*Recorded data*
:::
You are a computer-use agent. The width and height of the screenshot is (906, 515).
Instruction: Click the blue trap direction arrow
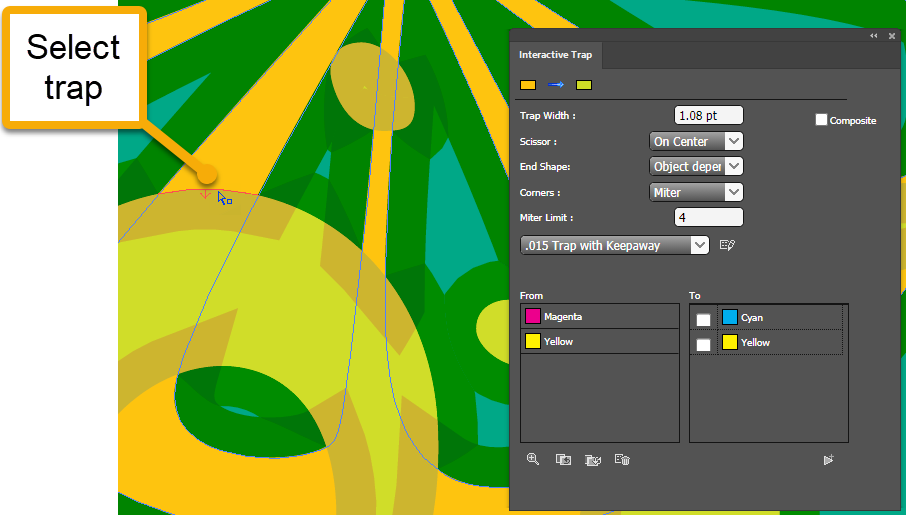(x=555, y=85)
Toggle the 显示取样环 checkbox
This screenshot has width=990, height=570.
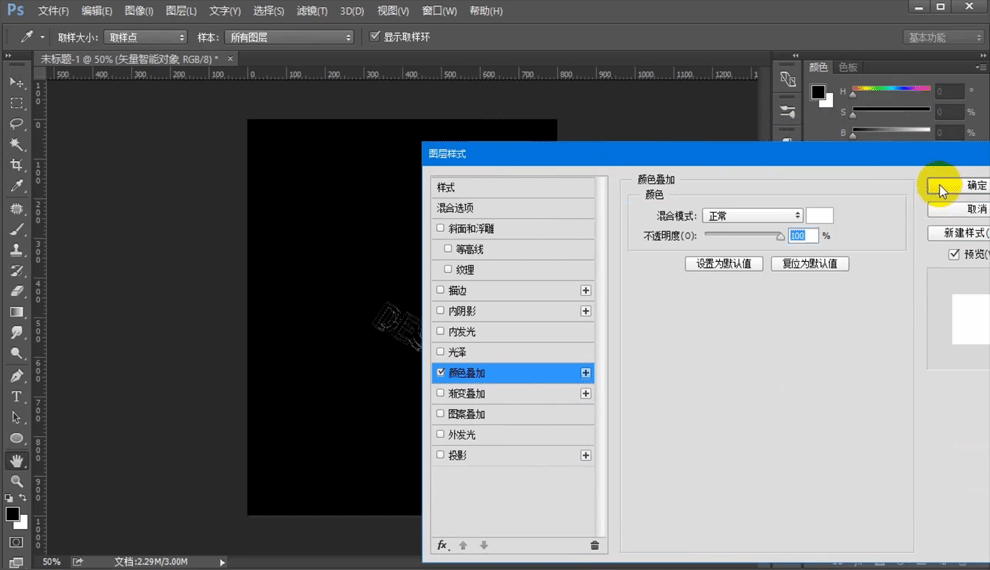375,37
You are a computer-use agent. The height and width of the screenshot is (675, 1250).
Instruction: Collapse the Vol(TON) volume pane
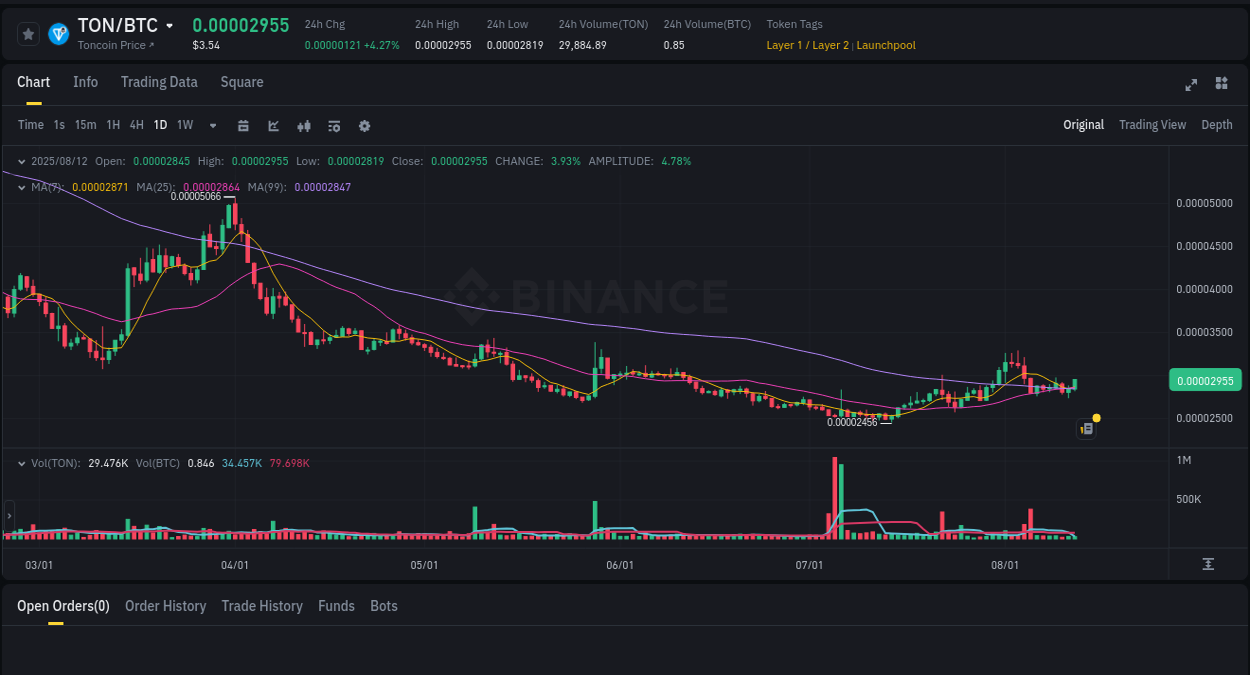(20, 463)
:::
*Challenge*
Copy the rows word for word, starting with the line that contains "You are a computer-use agent. The height" and continuing through the end of the rows. Leave the pictures out of your copy.

*Response to the exercise*
You are a computer-use agent. The height and width of the screenshot is (675, 1250).
Instruction: Collapse the Vol(TON) volume pane
(20, 463)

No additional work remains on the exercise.